Covid-19 y la revolución de la empatía
La pandemia ha sido en gran parte una crisis de lugar. Hay que aprender a construir nuevos mapas de proximidad, densidad y cercanía y con ellos una nueva pedagogía de lo social
La covid-19 es una radiografía hasta la medula ósea de una sociedad injusta y dividida. Muestra una fractura expuesta que nos exhibe, pero también nos revela la puerta de los cambios. Vemos desiertos de frontera que se expanden, muros que crecen y diques que se ensanchan. La geografía insular se reproduce en individuos, ciudades y países. El contrato social de Rousseau tiembla y en su lugar se instala el odio y a veces la xenofobia. De ahí nacen los chivos expiatorios, los lugares marcados, los otros y los demás. Sin embargo, la pandemia nos recuerda que no somos islas sino vínculos, puentes y amarras. Nos abre a la posibilidad de la otredad, que es capacidad de respeto y reconocimiento de la diversidad para vivir en armonía.
El coronavirus es un llamado a la consciencia para aprender a vivir en la confluencia de los mares y los mundos, en la necesidad de reconstruir un yo ajeno, como escribió el poeta persa Rumi, que pueda abrazar la realidad de los demás sin juzgarla. Que reconstruya la empatía que un mundo viejo y cansado había perdido, borrando poco a poco sus letras y su contenido, para dejar espacio para el yo y nadie más.
Si la vieja normalidad llegó por un camino, la nueva normalidad debe de irse por otro, no por el mismo. El punto de encuentro no es la pandemia, sino la posibilidad de cambio que ella trae consigo. Un punto de inflexión que nos recuerda que hagamos lo que hagamos, y digamos lo que digamos, bueno o malo, la montaña siempre nos devolverá su eco, como el mismo poeta místico Rumi nos enseñó.
Hemos construido muros para conocer y examinar las cosas inmediatas que, sin quererlo y sin pensarlo nos cierran la posibilidad de verlas desde afuera. Perdimos la facultad de reflejarnos en el otro y reducimos la vida afectiva a círculos mínimos, obstruyendo la puerta de la percepción interna que automáticamente nos pone un candado por afuera. Lo ajeno es un riesgo y lo limitamos a una mera verificación de nuestro yo. Sin embargo, para clausurar a los demás, primero clausuramos algo de nosotros. Rompemos el espejo y con el su reflejo y ante ese vacío se instala la indiferencia como regla y se reconstruye lo cotidiano.

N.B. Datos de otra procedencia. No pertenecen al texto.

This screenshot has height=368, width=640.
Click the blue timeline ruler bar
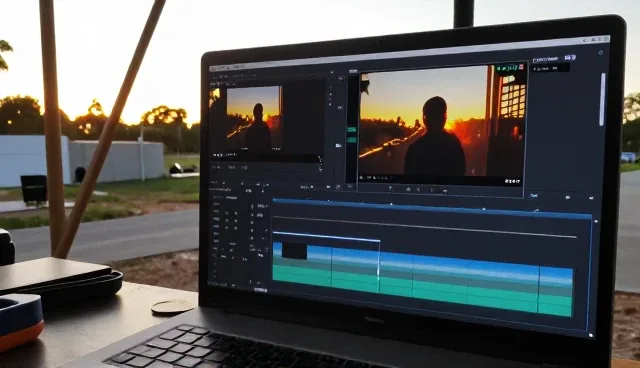(x=432, y=208)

Sin embargo, la empatía es una necesidad no un lujo. No se trata solo de enunciar el concepto, sino de pensar como hacerlo viable; de diseñar de nuevo espacios y lugares de encuentro, de mezcla, de interacción, donde se vea favorecida la palabra ajena, aquella que nos permita sumergirnos en los otros, no para estar en frente de ellos, sino para saber y aprender de su existencia y de su esencia. Un viaje de ida y vuelta.

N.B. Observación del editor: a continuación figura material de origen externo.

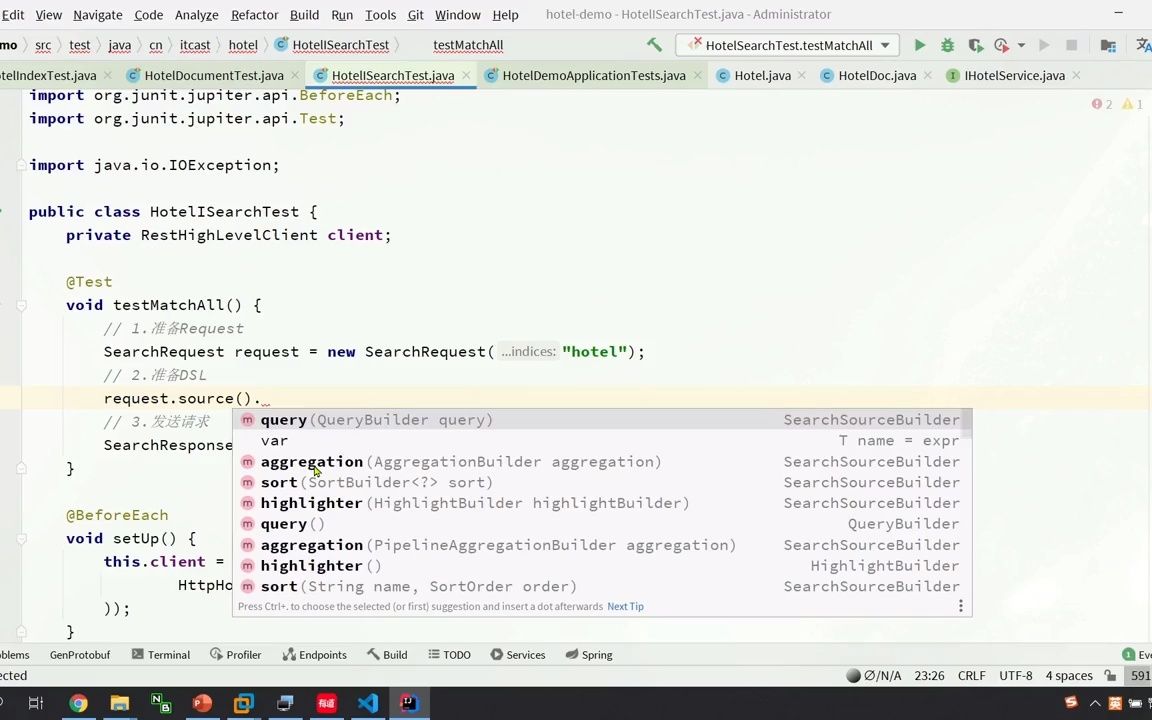1152x720 pixels.
Task: Run with Profiler using the clock icon
Action: pos(1001,45)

La empatía es una necesidad no un lujo. No se trata solo de enunciar el concepto, sino de pensar como hacerlo viable
La covid-19 ha sido en gran parte una crisis de lugar. Hay que aprender a construir nuevos mapas de proximidad, densidad y cercanía y con ellos una nueva pedagogía de lo social. Calles, parques, espacios comunes y áreas generales deben exponernos de nuevo a lo público, al espacio de los demás, al barrio ecológico y sustentable que elimine bordes y fronteras e instale en su lugar una visión renovada donde renazca el sentido de identidad, pertenencia y cohesión social.
Una revolución que amplíe nuestro mundo y dibuje espacios físicos y sociales donde florezcan relaciones inter-subjetivas y nuevas compuertas de comunicación. De lo contrario es posible que regresemos a lo mismo una vez que seamos eximidos de restricciones y nos quitemos las máscaras de protección que portamos. Evitar que los viejos hábitos se adueñen de nuevo de nosotros y pensemos una nueva normalidad que nos restituya un yo diferente, que proyecte, refleje e irradie un yo que incluya lo nuestro y también algo ajeno.
Dejar de vivir en su contrario, que es la noción de indiferencia, un proceso mental voluntario de exclusión de sentimientos, actitudes, pensamientos y motivaciones inducidas por el otro, y regresar a la compasión y cercanía; a la fusión emotiva.
Un mundo que sea de “ahí para mí” y de “mi para los otros”. Una empatía que ensanche nuestros horizontes y nuestra capacidad de percepción y en esa nueva realidad nos permita reconocer nuestra humanidad compartida.